Abstract output in the profiling runcore to minimize the amount of code that cares about the output format.Figure out a nice way to integrate annotations into the profile.
todo (would be nice):
- Fix CLI argument parsing so that options can be passed to the profiling runcore.
- It'd also be nice if parrot were smart enough to treat -Rp or -Rprof to the same as -Rprofiling
- This is a trivial change to compilers/imcc/main.c
- It'd also be nice if parrot were smart enough to treat -Rp or -Rprof to the same as -Rprofiling
- Switch to a Configure.pl-based approach for finding the appropriate timing functions.
profiling testing todo:
- Figure out what to test. (see TestingProfiling)
- Write some fake tests to figure out what the profiling testing interface should look like.
- pprof2cg (split into a module, test individual components, multiple output formats (when implemented))
- The Callgrind output code may end up in C since nqp is way too slow and even the Perl 5 version isn't very fast. This would make testing more interesting, though I'd still have a way to produce either the pprof or the callgrind formatted output.

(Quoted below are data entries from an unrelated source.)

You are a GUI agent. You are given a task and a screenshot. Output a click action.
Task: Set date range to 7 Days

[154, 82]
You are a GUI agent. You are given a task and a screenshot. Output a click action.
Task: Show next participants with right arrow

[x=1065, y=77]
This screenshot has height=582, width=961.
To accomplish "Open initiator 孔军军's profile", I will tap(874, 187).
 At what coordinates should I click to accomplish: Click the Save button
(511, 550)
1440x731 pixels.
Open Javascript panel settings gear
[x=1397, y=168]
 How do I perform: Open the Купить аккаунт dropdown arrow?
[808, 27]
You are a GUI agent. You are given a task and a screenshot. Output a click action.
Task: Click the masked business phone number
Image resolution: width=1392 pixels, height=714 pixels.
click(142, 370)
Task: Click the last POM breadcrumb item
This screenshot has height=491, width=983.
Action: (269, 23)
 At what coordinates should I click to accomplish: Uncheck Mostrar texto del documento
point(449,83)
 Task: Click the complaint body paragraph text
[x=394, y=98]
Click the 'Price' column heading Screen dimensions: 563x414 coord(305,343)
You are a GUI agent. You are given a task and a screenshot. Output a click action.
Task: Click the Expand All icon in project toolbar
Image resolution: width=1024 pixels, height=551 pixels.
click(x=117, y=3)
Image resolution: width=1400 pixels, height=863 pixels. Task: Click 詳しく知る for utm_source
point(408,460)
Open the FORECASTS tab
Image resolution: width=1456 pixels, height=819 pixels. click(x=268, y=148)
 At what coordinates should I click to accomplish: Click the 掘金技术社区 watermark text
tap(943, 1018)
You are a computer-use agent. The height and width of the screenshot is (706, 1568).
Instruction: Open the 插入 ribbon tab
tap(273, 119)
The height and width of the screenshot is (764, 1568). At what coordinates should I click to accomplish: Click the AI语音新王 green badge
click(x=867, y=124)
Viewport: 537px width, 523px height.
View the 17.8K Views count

- There's now no reason that multiple output formats can't coexist apart from the extra testing burden.
- specific test cases
- test all output types (currently none and pprof, possibly cg and nytprof if I get ambitious)
- hello world
- profiling a pbc without line information (if possible)
- proper namespace support
- threads
Questions:
- What are "basic blocks" in Callgrind's format? Callgrind's docs aren't at all helpful here. RTFS applies.
- A basic block is a straight line piece of code without any branches or branch targets. It's the smallest individual unit of code to which you can apply a compiler optimization.